I got a bed rather than a settee. It had been vacated by her eldest son, Hugh, himself often pursued through the same narrow streets by soldiers who told everybody they accosted that he was to be shot on sight. He had since been captured and was languishing in Long Kesh. I was the latest to be supposedly shot on sight, if the snarling squaddies were to be believed. Which I doubt they were. They made no attempt to shoot me when they eventually caught up with me. But Agnes had a better grasp of the malevolence of British soldiers than most.

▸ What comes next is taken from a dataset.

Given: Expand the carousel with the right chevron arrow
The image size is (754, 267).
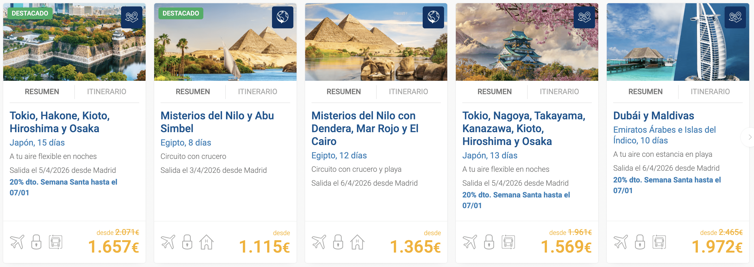Looking at the screenshot, I should (750, 137).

It was not that she had any sympathy for violent causes. She was in fact of Protestant stock, originally from the Shankill. While a child growing up in Bagot Street our family home-help was Agnes Gourley from the Shankill. I guess I could wax legalistic and suggest that Agnes Gourley and Agnes Magee have always given me probable cause to warmly associate the name Agnes with the Shankill. Agnes Magee was not some rabid republican diehard but a mother eager to avoid a situation that would result in the death of some mother’s son.

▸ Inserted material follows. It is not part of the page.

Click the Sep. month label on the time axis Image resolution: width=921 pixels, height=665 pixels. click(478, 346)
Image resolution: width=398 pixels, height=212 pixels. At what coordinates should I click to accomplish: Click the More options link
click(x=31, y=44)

Of course, she had known me from when I was much younger. Right up until I went on the run, I had worked as an apprentice terrazzo layer for a company at the bottom of the street, Toffolo Jackson. So calling to her home anytime I was based in the yard just to say hello or talk to her son Willie if he was there was regular enough. Willie and myself had attended primary school and a youth club together as well as playing soccer, usually competing for the goalkeeper’s jersey. His death left her devastated. Guiding her children through besieged precarious pathways, keeping them safe, only for one to die before her of natural causes was heart wrenching. When she caught Covid last year, my friend Kay would update me on her battle, then her progress and recovery. It was also Kay who was the bearer of the bad news that she had died of an unrelated illness. The last time I recall speaking to her was at the funeral of her husband Patsy. My abiding memory remains that of a quiet, gentle soul whose diminutive frame seemed far too tiny for the huge warmth she radiated.

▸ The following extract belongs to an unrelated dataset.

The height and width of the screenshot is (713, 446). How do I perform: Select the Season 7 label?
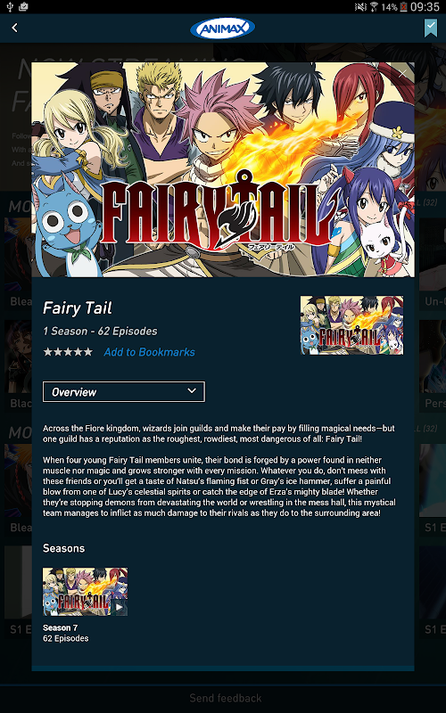[60, 627]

The mothers of my friends in the Lower Ormeau Road like Agnes Magee, Dolores Rea, Ellen McAllister or women like Alice McCartan, whose door was never closed while I was on the run, have stayed in my memory long after people I was on the same wing with in jail have vanished. It has to tell me something about the impression they left on me. We in the flush of youth may have thought we were heroes pitched in battle against foes, real and imagined. In truth that mantle belongs to these Lower Ormeau Road mothers who had to raise their children in a magnetic field for loyalist killers. A hero was once described by the French writer Romain Rolland as someone who does what they can. Agnes Magee, unfailingly, did what she could.